Special partition

Posted:
in macOS edited January 2014
What do I use to create an invisibile password partition on a Macintosh HD (Mac Mini)?

Comments

  • Reply 1 of 7
    lundylundy Posts: 4,466member
    I don't see a password option in the Partition tab of Disk Utility.



    Probably the easiest thing to do is make a passworded Disk Image, rather than a partition. You can make a sparse image that you can add to.
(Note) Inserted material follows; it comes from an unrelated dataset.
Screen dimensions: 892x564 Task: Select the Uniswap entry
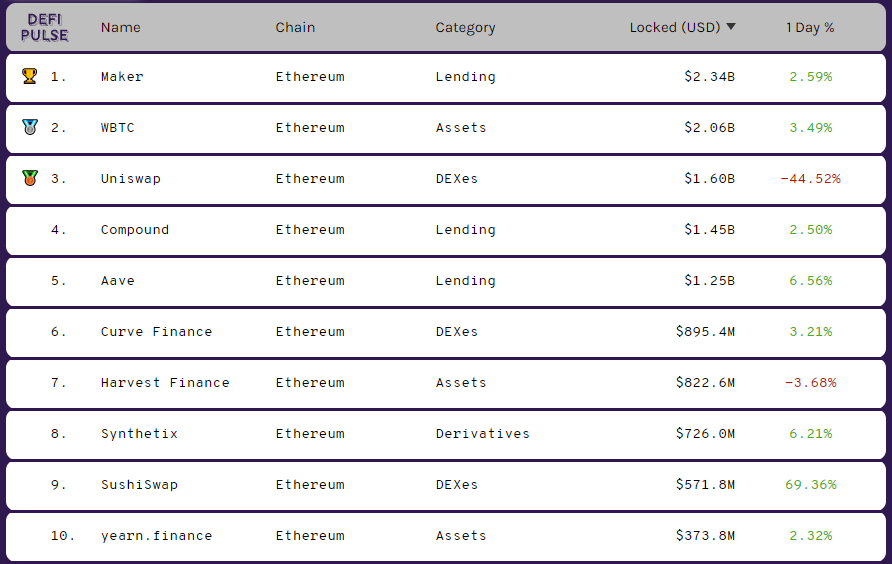131,179
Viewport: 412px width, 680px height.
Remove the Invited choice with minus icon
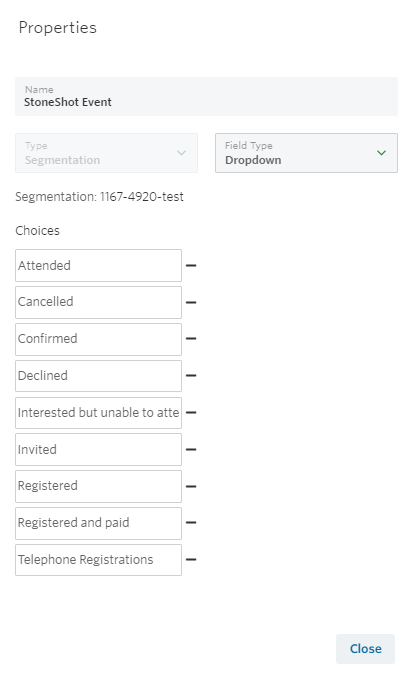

Explore "Disk Utility" in Appllications/Utilities, and its Help menu.
  • Reply 2 of 7
    artanisartanis Posts: 156member
    Yes it is the easiest and the best, but it has a huge shortcoming, IT CAN BE DELETED WITH NO PASSWORD REQUIRED. This goes for both "sparse disk image" and "read/write disk image" (though I don't understand what is the thing that differs between them).



    Any solution to prevent deleting this disk images? or any solution for my first post?



    10x
  • Reply 3 of 7
    lundylundy Posts: 4,466member
    If you are the only one who can log into the account the disk image file belongs to, there should be no problem. I suppose you could give it root ownership, that would definitely do it unless someone else has root access. Set owner to System and group to wheel.



    SparseImage lets it expand as stuff is added to it. Others have a fixed size, wasting space.
  • Reply 4 of 7
    you can also hide the image by putting a "dot" in front of the name...



    Change "Secret.img" to ".Secret.img"



    then it is only accessible to those who know it's there.
  • Reply 5 of 7
    placeboplacebo Posts: 5,767member
    Yeah, the computer reads your mind to see whether you know or not, and displays it based on that.
  • Reply 6 of 7
    trobertstroberts Posts: 700member
    Quote:
    Originally Posted by Artanis


    What do I use to create an invisibile password partition on a Macintosh HD (Mac Mini)?



    Create a password protected disk image and start the name with a dot "." so it is invisible. Make sure you deselect the 'Remember password (add to Keychain)' box so even if someone were to use terminal to see what files you have, they will still need to enter the password to see what is in the disk image. To open the disk image open a terminal window and type "open " then the name of the disk image. If you have spaces in the name then you will need to put the name in quotes.
  • Reply 7 of 7
    davegeedavegee Posts: 2,765member
    Quote:
    Originally Posted by Artanis


    Yes it is the easiest and the best, but it has a huge shortcoming, IT CAN BE DELETED WITH NO PASSWORD REQUIRED. This goes for both "sparse disk image" and "read/write disk image" (though I don't understand what is the thing that differs between them).



    Any solution to prevent deleting this disk images? or any solution for my first post?



    10x





    Ummm...... yea...... and when you boot from your basic ordinary run of the mill (obtainable just about anywhere) OS X Install DVD you can delete/format any drive you're little heart desires and with a big-ole-nasty-magnet (or simple hammer or brick for that matter) you don't even need the freakin OS X Install DVD.